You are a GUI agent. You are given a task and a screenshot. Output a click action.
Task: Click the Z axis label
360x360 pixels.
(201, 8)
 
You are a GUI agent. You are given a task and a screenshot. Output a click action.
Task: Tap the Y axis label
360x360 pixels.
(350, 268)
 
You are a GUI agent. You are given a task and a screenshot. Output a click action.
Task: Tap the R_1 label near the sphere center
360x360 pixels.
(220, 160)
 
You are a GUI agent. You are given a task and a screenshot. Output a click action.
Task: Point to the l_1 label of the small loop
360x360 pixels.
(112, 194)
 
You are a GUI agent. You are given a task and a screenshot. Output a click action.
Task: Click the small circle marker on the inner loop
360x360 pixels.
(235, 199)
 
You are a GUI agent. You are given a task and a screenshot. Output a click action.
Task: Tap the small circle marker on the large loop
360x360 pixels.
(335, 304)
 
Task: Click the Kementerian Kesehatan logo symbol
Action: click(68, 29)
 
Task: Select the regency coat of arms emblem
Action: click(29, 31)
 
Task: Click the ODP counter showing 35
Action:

____________

WHAT TO DO: Copy all of the data above word for word, keeping every line in its original order.

ANSWER:
You are a GUI agent. You are given a task and a screenshot. Output a click action.
Task: Click the Z axis label
360x360 pixels.
(201, 8)
 
You are a GUI agent. You are given a task and a screenshot. Output a click action.
Task: Tap the Y axis label
360x360 pixels.
(350, 268)
 
You are a GUI agent. You are given a task and a screenshot. Output a click action.
Task: Tap the R_1 label near the sphere center
360x360 pixels.
(220, 160)
 
You are a GUI agent. You are given a task and a screenshot. Output a click action.
Task: Point to the l_1 label of the small loop
360x360 pixels.
(112, 194)
 
You are a GUI agent. You are given a task and a screenshot. Output a click action.
Task: Click the small circle marker on the inner loop
360x360 pixels.
(235, 199)
 
You are a GUI agent. You are given a task and a screenshot. Output a click action.
Task: Tap the small circle marker on the large loop
360x360 pixels.
(335, 304)
 
Task: Click the Kementerian Kesehatan logo symbol
Action: click(68, 29)
 
Task: Select the regency coat of arms emblem
Action: click(29, 31)
 
Task: Click the ODP counter showing 35
Action:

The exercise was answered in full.